Tax Hikes Foster Growth of Tax-Exempt Investments

TAXES are going up in many parts of the United States. And the increase in taxes - both actual or merely anticipated, such as at the federal level - is causing scores of individuals to shelter their investments by shifting assets into tax-free mutual funds. Tax-free municipal bond funds and tax-free money market funds have been ``one of the largest categories of mutual funds attracting new monies in recent years,'' says Erick Kanter, a spokesman for the Investment Company Institute, in Washington. ``Because of new taxes in many areas, we can expect that pattern to continue, if not increase.'' The ICI is the main national trade association for the mutual fund industry.

``Our tax-exempt funds have grown by about $2 billion for the first half of this year,'' says Monte Gordon, an official of the Dreyfus Corporation.

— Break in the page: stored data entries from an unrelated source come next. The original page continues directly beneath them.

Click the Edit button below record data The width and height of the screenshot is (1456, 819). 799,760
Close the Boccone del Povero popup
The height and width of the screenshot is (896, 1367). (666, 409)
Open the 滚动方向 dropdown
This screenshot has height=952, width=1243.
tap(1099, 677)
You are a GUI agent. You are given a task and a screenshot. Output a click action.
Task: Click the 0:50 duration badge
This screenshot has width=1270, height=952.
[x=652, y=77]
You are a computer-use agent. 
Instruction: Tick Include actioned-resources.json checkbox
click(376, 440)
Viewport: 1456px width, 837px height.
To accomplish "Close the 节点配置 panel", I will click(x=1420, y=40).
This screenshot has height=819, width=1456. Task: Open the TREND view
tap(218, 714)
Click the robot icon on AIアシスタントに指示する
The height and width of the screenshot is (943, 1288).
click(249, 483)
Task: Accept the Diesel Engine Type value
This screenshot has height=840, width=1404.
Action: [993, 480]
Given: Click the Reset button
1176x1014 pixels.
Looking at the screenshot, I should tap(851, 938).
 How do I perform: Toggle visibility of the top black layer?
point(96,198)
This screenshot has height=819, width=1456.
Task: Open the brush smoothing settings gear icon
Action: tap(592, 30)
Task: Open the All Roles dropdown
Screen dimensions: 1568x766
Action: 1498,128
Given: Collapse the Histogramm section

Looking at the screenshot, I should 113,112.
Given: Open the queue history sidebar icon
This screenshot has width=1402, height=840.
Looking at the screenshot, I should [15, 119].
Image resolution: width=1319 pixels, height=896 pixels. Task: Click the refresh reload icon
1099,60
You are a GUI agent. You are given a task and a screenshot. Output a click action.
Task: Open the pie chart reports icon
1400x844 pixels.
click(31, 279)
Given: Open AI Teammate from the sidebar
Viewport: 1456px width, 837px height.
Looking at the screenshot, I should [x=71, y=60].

Most of that money, Mr. Gordon says, represents ``new investments,'' not money shifted from other mutual funds. In the first half of the year, he notes, tax-exempt funds have increased by about the same amount as for all of 1989, clear indication that there has been renewed attention to tax-exempt funds. Currently, Dreyfus has about $18 billion in tax-exempt funds.

In recent months, tax increases have been been enacted or initiated in such already high-tax states as New York, New Jersey, and Massachusetts. In Connecticut, there is talk about introducing a state income levy; and tax talk is under way in California. And, of course, at the federal level, President Bush has indicated his willingness to accept tax increases as part of a bipartisan budget agreement.

Tax-free mutual bond funds can be found at both the national and state level. The bond funds buy long-term debt obligations issued by state and local governments. The tax-free money-market funds buy short-term obligations issued by similar state or local government institutions.

Assets in all tax-exempt municipal bond funds were $111 billion at the end of May, a little more than one-tenth of all mutual funds. This category is outpacing all others types of mutual funds, according to the ICI. Total assets of all mutual funds were $1.03 trillion at the end of May.

Indeed, the pattern since the beginning of this year is clearly one of increase for the tax-exempt bond funds: Total sales for the tax-exempt funds, including reinvested dividends, were $12.3 billion for the first five months of 1990. That compares with total sales, including reinvested dividends, of $11.5 billion for the same period last year.

Meanwhile, assets of tax-exempt money market funds are now at around $75.5 billion and growing.

``We're seeing significant increases in our assets [for tax-exempt funds] over the year-to-date period,'' says Heidi Baxter, marketing manager for the tax-free funds of Fidelity Investments, based in Boston.

Fidelity, like most major mutual fund firms, offers a wide choice of federal and state tax-exempt funds: it has 12 tax-free money market funds and 20 bond funds. On the bond side, seven of the funds are at the federal level and 13 are state funds.

In New Jersey, state officials recently enacted the largest tax hike in the Garden State's history.

But look what's happening on the tax-exempt front: the gain in assets for Fidelity's New Jersey tax-exempt funds has been $218 million through the end of June, compared with a gain of $183 million for the same period last year, says Ms. Baxter. The Fidelity tax-exempt long-term bond fund in New Jersey, which has a minimum investment of $2,500, has some $198 million in assets.

Fidelity's New York state tax-exempt assets are up about 22 percent this year, compared with flat growth last year. In Connecticut, Fidelity began a tax-free money market portfolio last September. Since then, the fund has shot up to some $316 million in assets.

``There's a growing realization that taxes are not likely to get smaller; people realize that municipal obligations remain one of the clear avenues for sheltering income,'' says Carrol McGinnis, president and chief operating officer of Transamerica Fund Management Company, Houston. For many people, the main drawback is the minimum investment, which typically ranges between $2,500 and $3,000.